• WORK REQUEST:
Reproduce the line that contains "Where should I click to: Follow" and every line after it through the end of the records, exactly, with nothing added.

── RECORDS TO PROCESS ──

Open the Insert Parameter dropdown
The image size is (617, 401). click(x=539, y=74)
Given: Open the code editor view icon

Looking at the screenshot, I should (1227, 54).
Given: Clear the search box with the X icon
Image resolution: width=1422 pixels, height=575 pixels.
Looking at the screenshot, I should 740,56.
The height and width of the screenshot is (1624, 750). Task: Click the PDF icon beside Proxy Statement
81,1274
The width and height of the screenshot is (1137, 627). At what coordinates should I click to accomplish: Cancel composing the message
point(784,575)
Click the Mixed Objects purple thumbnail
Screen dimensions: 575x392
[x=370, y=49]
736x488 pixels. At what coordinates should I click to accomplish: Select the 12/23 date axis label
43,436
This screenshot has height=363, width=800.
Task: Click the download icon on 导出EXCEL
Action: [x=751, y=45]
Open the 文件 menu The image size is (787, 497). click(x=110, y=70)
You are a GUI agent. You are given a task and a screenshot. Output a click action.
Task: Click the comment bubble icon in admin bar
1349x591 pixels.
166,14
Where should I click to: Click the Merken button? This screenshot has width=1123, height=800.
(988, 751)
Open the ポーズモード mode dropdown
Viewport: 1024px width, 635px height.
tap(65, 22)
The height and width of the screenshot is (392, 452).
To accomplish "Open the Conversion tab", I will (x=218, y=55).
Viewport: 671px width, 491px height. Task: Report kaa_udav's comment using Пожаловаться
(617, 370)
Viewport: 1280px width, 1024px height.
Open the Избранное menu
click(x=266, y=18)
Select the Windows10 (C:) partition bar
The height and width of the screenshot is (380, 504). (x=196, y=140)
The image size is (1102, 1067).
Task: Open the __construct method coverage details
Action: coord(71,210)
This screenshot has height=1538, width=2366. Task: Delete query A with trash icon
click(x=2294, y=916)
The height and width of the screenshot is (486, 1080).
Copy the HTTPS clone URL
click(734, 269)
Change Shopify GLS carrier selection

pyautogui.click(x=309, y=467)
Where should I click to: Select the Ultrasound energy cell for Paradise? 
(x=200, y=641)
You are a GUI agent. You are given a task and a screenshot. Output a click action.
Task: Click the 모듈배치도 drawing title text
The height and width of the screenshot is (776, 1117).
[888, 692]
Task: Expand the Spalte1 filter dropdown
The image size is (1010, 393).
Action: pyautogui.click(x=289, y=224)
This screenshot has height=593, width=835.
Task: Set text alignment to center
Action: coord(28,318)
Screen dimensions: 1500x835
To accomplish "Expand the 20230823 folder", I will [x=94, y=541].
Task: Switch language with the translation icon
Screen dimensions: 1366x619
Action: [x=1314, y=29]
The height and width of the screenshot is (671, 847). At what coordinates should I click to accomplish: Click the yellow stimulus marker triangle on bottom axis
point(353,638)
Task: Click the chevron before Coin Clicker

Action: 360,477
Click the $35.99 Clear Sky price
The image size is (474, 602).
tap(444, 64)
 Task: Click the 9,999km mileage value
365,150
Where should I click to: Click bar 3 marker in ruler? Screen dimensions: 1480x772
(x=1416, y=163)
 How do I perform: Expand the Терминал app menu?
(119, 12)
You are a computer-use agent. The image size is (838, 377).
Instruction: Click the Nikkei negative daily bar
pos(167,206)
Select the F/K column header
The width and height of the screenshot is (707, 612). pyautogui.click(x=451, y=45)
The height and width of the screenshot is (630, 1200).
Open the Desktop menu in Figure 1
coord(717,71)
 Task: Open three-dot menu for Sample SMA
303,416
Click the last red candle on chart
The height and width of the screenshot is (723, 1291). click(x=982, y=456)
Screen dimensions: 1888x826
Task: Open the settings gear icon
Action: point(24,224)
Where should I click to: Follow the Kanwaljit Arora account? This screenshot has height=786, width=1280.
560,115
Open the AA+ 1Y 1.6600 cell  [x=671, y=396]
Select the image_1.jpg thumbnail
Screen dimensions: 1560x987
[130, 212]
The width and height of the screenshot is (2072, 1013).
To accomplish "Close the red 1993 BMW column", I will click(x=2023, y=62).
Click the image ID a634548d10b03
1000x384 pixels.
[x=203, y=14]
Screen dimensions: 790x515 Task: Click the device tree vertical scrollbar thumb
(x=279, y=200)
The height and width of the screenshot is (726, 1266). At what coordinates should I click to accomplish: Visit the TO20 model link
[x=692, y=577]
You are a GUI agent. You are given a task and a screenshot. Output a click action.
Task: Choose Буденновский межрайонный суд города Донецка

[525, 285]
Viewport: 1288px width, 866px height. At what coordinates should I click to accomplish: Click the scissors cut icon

───

• SOLUTION FOR THIS PROBLEM:
Where should I click to: Follow the Kanwaljit Arora account? This screenshot has height=786, width=1280.
560,115
Open the AA+ 1Y 1.6600 cell  [x=671, y=396]
Select the image_1.jpg thumbnail
Screen dimensions: 1560x987
[130, 212]
The width and height of the screenshot is (2072, 1013).
To accomplish "Close the red 1993 BMW column", I will click(x=2023, y=62).
Click the image ID a634548d10b03
1000x384 pixels.
[x=203, y=14]
Screen dimensions: 790x515 Task: Click the device tree vertical scrollbar thumb
(x=279, y=200)
The height and width of the screenshot is (726, 1266). At what coordinates should I click to accomplish: Visit the TO20 model link
[x=692, y=577]
You are a GUI agent. You are given a task and a screenshot. Output a click action.
Task: Choose Буденновский межрайонный суд города Донецка

[525, 285]
Viewport: 1288px width, 866px height. At what coordinates should I click to accomplish: Click the scissors cut icon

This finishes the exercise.